REQUIREMENT: Lay out the section of the entries that starts with the line containing "Image resolution: width=1568 pixels, height=762" and ends with the line containing "will tap(18, 565).", both included, as a numbered list with blank lines omitted.

STORED RECORDS:
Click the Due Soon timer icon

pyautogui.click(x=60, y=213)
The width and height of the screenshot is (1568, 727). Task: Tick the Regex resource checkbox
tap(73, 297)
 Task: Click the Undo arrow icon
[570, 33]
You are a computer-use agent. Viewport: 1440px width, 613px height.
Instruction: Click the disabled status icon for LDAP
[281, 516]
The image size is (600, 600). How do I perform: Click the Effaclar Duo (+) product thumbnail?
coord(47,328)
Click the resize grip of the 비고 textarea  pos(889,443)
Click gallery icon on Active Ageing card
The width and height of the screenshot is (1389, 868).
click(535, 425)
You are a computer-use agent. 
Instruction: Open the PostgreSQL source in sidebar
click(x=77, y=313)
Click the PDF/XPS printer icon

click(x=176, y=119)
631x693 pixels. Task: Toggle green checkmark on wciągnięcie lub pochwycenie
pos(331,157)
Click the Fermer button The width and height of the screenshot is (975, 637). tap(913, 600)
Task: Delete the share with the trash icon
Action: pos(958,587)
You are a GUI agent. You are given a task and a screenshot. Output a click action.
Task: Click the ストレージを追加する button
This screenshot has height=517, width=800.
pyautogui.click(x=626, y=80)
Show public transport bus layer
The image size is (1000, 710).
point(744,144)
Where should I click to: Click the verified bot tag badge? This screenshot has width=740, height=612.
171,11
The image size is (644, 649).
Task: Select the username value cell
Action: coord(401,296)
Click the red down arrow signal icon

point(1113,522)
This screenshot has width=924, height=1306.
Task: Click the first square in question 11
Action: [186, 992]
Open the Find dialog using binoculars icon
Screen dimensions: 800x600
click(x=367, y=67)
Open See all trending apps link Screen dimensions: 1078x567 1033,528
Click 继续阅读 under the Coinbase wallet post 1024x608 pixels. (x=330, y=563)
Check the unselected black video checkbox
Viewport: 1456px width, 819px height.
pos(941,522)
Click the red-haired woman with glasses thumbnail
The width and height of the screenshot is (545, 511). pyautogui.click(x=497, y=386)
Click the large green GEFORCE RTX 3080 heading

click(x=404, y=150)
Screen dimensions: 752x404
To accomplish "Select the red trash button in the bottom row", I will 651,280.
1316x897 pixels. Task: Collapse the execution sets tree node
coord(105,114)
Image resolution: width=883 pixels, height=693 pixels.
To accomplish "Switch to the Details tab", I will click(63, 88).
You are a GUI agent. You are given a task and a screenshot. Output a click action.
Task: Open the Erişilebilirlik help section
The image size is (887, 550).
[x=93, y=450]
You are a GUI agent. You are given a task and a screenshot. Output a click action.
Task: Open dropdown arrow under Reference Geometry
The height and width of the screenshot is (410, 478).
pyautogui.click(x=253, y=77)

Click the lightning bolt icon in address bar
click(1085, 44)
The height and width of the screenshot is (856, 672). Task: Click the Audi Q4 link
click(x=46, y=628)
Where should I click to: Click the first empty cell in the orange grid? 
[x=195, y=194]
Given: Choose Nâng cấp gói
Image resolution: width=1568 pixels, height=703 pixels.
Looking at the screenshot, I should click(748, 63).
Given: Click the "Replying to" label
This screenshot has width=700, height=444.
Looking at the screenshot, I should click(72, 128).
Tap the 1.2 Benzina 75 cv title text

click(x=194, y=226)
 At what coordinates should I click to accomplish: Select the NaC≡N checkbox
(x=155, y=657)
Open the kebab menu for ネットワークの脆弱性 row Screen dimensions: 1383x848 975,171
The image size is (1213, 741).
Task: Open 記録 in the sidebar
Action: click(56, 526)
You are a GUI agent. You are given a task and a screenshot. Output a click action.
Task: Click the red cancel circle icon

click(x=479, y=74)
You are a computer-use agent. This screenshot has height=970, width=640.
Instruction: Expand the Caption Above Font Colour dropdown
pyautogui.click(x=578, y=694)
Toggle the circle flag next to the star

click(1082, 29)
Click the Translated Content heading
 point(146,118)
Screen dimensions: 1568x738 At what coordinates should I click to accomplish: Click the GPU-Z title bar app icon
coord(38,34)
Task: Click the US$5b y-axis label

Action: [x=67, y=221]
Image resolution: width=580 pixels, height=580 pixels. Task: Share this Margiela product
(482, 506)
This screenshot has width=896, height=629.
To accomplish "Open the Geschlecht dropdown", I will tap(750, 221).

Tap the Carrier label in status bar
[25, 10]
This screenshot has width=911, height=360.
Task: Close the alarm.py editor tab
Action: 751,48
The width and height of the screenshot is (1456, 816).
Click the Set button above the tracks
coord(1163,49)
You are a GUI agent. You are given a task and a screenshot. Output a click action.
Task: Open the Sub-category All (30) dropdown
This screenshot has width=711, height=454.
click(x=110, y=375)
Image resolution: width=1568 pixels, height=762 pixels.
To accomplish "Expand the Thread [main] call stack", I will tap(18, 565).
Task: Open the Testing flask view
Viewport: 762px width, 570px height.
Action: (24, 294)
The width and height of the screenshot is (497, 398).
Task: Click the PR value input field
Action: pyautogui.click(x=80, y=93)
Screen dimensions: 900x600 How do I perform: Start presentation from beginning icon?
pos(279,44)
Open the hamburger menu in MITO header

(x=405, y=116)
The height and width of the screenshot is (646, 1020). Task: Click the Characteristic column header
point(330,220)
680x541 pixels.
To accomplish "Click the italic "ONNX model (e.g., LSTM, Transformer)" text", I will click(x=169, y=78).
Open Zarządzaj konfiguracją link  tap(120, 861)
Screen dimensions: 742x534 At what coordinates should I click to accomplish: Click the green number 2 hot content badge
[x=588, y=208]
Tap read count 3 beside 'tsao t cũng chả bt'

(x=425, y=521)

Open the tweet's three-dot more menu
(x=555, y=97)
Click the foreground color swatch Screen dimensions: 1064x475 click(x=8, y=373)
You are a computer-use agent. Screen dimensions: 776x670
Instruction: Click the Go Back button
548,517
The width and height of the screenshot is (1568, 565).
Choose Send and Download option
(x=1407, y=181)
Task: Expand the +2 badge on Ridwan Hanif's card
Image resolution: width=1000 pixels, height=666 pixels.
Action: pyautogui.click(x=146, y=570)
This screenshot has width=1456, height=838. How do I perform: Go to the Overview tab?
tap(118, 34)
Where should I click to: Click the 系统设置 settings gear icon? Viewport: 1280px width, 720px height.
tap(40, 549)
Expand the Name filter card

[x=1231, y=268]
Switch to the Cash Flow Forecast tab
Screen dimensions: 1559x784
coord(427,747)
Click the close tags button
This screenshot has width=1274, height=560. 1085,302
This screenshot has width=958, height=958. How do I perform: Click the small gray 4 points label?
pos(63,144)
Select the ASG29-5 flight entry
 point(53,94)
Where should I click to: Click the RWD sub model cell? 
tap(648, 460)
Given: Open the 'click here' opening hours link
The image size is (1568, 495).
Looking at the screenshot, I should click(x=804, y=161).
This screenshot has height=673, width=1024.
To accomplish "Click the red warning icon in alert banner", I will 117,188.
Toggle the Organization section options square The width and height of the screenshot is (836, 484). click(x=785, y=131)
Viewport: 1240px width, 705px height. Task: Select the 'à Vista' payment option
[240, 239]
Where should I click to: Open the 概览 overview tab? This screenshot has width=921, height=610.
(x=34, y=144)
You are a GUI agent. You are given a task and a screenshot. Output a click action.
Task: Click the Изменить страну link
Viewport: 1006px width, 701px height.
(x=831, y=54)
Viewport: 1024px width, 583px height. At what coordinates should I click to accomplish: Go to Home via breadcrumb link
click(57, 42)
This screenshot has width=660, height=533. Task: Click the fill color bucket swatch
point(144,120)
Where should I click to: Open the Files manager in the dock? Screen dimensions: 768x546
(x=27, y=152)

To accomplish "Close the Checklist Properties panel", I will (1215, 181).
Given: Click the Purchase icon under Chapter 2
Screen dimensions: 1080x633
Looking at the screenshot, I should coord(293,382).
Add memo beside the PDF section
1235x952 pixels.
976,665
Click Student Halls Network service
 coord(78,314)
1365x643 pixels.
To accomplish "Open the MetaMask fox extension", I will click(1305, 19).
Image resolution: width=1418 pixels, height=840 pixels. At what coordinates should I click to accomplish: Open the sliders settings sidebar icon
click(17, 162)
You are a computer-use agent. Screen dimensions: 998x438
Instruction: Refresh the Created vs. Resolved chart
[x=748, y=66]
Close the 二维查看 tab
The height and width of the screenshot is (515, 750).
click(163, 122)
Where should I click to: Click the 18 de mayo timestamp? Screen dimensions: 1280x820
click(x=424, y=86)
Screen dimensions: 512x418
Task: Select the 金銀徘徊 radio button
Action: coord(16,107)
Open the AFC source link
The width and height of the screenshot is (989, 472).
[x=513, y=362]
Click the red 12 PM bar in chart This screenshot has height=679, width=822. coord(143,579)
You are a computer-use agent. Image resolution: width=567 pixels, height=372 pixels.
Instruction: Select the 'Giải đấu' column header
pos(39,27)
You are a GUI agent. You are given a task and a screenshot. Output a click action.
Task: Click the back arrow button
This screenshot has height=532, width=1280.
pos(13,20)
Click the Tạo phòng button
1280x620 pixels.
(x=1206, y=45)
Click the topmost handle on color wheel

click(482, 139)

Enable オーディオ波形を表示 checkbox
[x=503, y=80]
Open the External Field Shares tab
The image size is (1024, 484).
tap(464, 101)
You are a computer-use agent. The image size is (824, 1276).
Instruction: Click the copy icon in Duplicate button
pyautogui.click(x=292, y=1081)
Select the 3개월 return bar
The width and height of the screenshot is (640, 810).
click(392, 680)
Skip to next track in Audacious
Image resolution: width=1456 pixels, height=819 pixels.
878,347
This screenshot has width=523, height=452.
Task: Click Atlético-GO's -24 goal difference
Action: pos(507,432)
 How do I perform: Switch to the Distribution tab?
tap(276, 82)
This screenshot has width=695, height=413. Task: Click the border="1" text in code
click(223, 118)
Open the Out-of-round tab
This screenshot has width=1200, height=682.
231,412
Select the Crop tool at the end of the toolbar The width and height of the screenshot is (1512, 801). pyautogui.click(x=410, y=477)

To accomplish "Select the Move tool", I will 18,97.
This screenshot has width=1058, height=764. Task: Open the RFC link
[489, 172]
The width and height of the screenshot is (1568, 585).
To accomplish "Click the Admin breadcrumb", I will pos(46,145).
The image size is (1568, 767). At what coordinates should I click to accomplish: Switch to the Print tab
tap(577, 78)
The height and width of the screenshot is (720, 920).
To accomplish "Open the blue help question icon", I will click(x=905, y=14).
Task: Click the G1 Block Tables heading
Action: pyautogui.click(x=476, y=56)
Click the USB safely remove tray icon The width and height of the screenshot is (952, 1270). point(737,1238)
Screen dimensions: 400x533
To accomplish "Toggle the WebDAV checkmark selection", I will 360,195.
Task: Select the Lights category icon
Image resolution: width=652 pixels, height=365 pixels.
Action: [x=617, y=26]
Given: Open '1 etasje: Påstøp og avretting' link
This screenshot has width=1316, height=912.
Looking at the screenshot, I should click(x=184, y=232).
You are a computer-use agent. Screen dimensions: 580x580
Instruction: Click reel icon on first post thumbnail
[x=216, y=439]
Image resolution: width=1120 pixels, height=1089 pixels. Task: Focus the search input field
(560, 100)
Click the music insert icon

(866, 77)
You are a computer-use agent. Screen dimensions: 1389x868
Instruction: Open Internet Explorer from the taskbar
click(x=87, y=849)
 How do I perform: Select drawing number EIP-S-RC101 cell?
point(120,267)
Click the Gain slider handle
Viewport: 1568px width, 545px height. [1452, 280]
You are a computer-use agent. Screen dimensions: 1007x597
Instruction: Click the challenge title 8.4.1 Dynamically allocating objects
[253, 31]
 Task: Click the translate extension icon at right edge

OUTPUT BELOW:
1. Image resolution: width=1568 pixels, height=762 pixels.
2. To accomplish "Expand the Thread [main] call stack", I will tap(18, 565).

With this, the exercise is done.